• **DIRECTION**: Reproduce the following forum thread on obtaining the day of the week in a Windows 7 batch file in full, character for character.

• **TEXT SHOWN**:
# [SOLVED] windows 7 batch getting day of week (Moved from Vista/7)



## kdkingst

I've seen many methods of getting the day of week in a batch program. The following almost works while most of the others are for older systems.
for /f %%i in ('wmic path win32_localtime get dayofweek') do set wd=%%i
Does get the day of week but overrides it with space before it exits the loop. Iteration 1 is the literal day of week. Iteration 2 is the number 2 which i want but it does a third iteration which returns a space. When it exits the loop i have a space in the field wd. Anyone know how I can get at the answer I want?? Thanks


----------



## Michael_Larsen

*Re: windows 7 batch getting day of week (Moved from Vista/7)*

Hi kdkingst. Welcome to TSF! :wave:

Am I to understand that you want to run a batch file only on certain days of the week? I'm not quite sure I follow what you're trying to do.

Good day!

Mike


----------



## Ninjaboi

*Re: windows 7 batch getting day of week (Moved from Vista/7)*

Hello kdkingst, welcome to TSF!

You might be interested in checking out this thread, where someone was kind enough to post their batch code to do just that.


----------



## Excabus

*Re: windows 7 batch getting day of week (Moved from Vista/7)*



Code:


set DIRDATE=
set DIRDATE=%DATE:~4,2%-%DATE:~7,2%-%DATE:~10,4%

That may or may not help, I use this snip of batch code in one of my programs, it sets part of the directory it creates name using portions of the data. After the ~ the number designates the starting characters, then the number after the following comma designates the ammount of characters to select in defining DIRDATE variable.

• **DATASET**:
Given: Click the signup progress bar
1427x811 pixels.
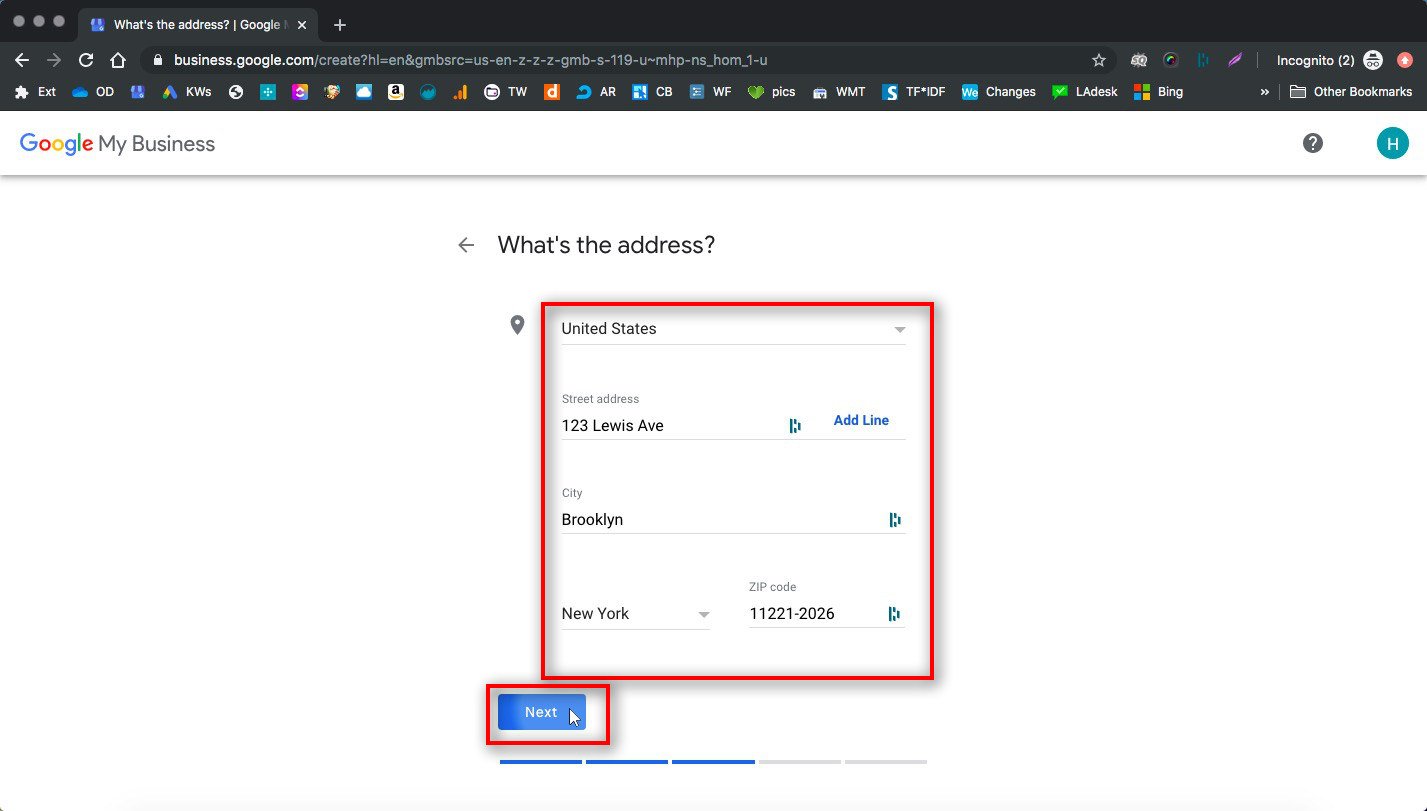Looking at the screenshot, I should click(x=712, y=762).
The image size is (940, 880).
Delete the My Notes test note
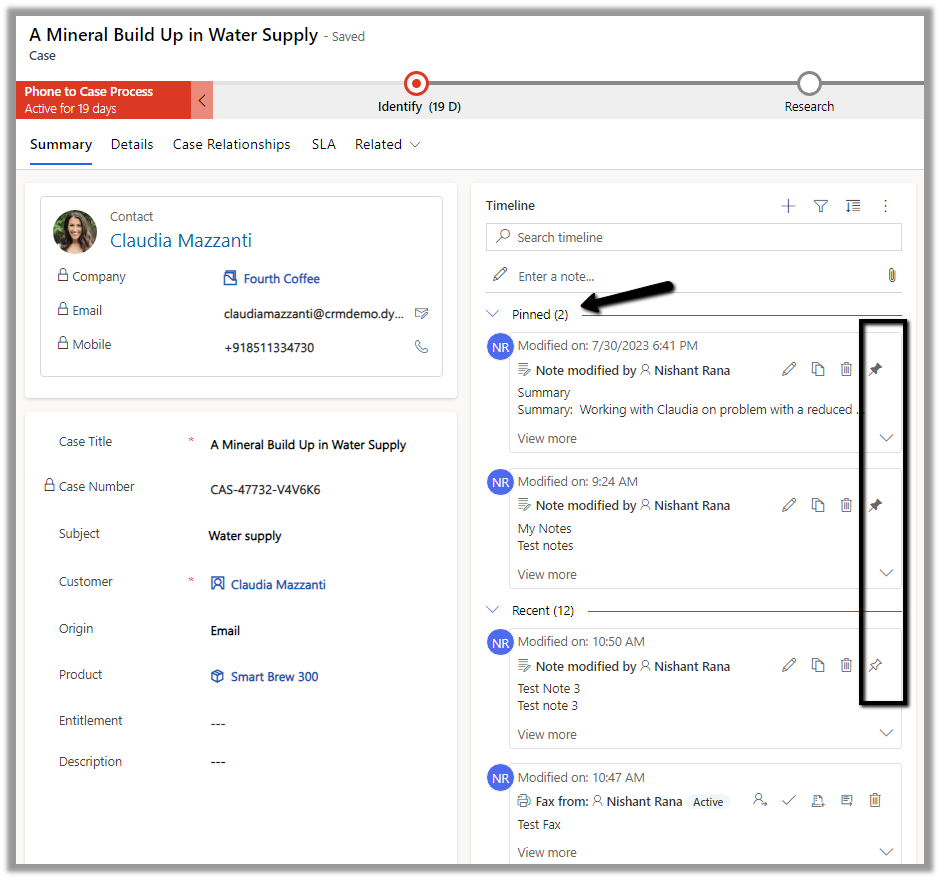coord(846,505)
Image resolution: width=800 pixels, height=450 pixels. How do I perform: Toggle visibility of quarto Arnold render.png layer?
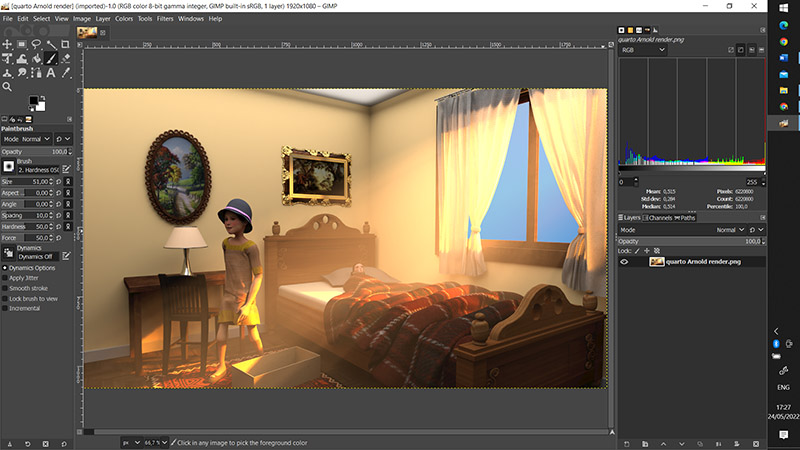click(x=625, y=262)
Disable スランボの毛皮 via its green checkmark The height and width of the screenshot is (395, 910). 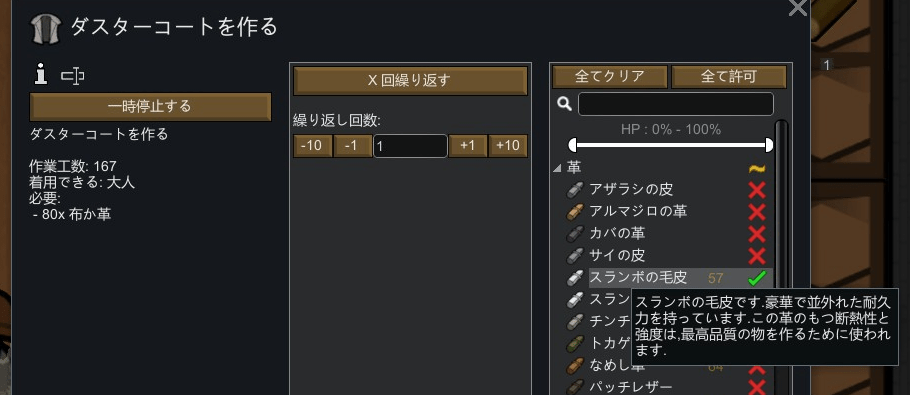point(757,278)
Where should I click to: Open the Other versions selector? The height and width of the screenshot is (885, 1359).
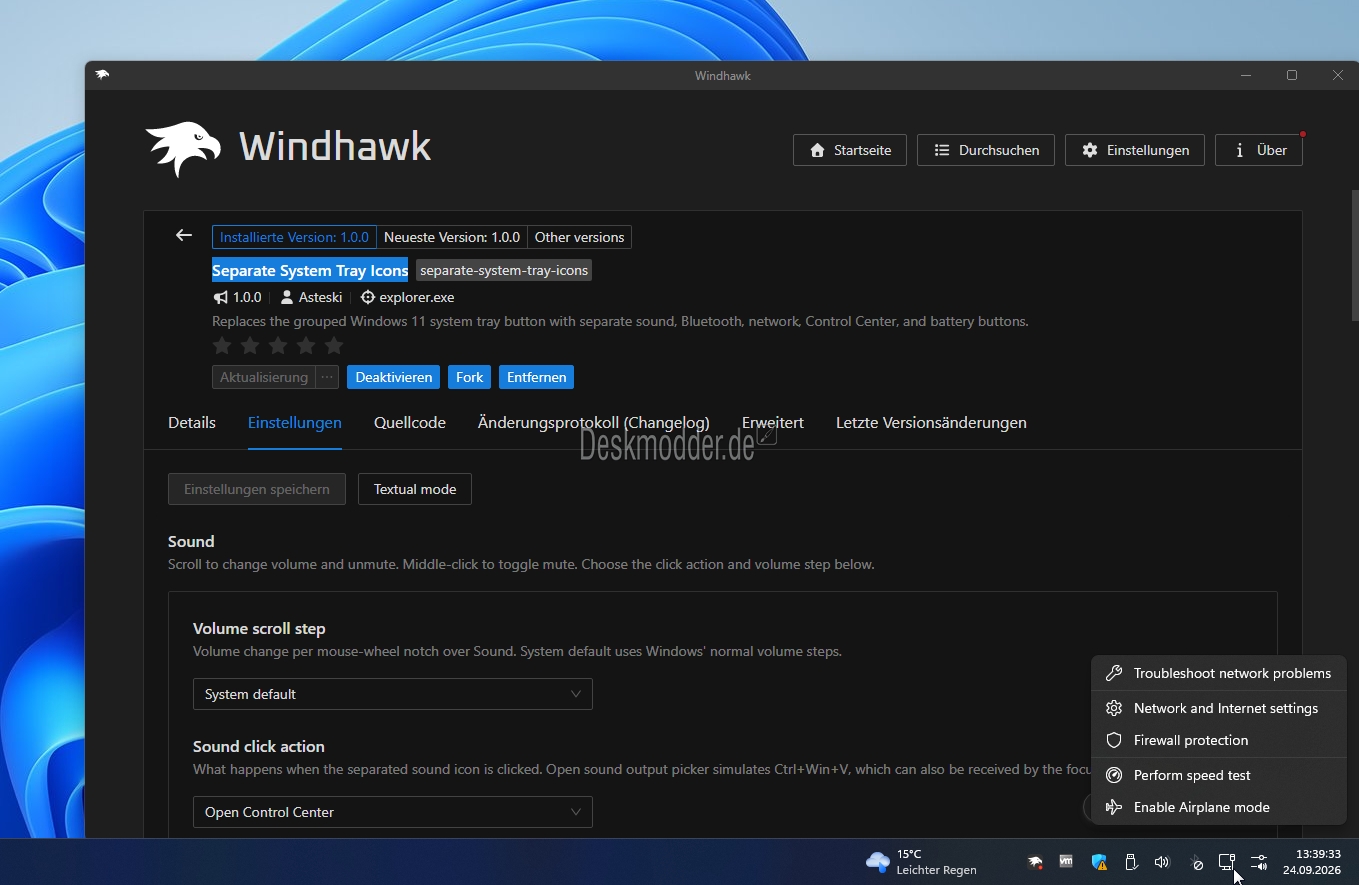click(x=579, y=237)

• **EXERCISE RESPONSE**:
# [SOLVED] windows 7 batch getting day of week (Moved from Vista/7)



## kdkingst

I've seen many methods of getting the day of week in a batch program. The following almost works while most of the others are for older systems.
for /f %%i in ('wmic path win32_localtime get dayofweek') do set wd=%%i
Does get the day of week but overrides it with space before it exits the loop. Iteration 1 is the literal day of week. Iteration 2 is the number 2 which i want but it does a third iteration which returns a space. When it exits the loop i have a space in the field wd. Anyone know how I can get at the answer I want?? Thanks


----------



## Michael_Larsen

*Re: windows 7 batch getting day of week (Moved from Vista/7)*

Hi kdkingst. Welcome to TSF! :wave:

Am I to understand that you want to run a batch file only on certain days of the week? I'm not quite sure I follow what you're trying to do.

Good day!

Mike


----------



## Ninjaboi

*Re: windows 7 batch getting day of week (Moved from Vista/7)*

Hello kdkingst, welcome to TSF!

You might be interested in checking out this thread, where someone was kind enough to post their batch code to do just that.


----------



## Excabus

*Re: windows 7 batch getting day of week (Moved from Vista/7)*



Code:


set DIRDATE=
set DIRDATE=%DATE:~4,2%-%DATE:~7,2%-%DATE:~10,4%

That may or may not help, I use this snip of batch code in one of my programs, it sets part of the directory it creates name using portions of the data. After the ~ the number designates the starting characters, then the number after the following comma designates the ammount of characters to select in defining DIRDATE variable.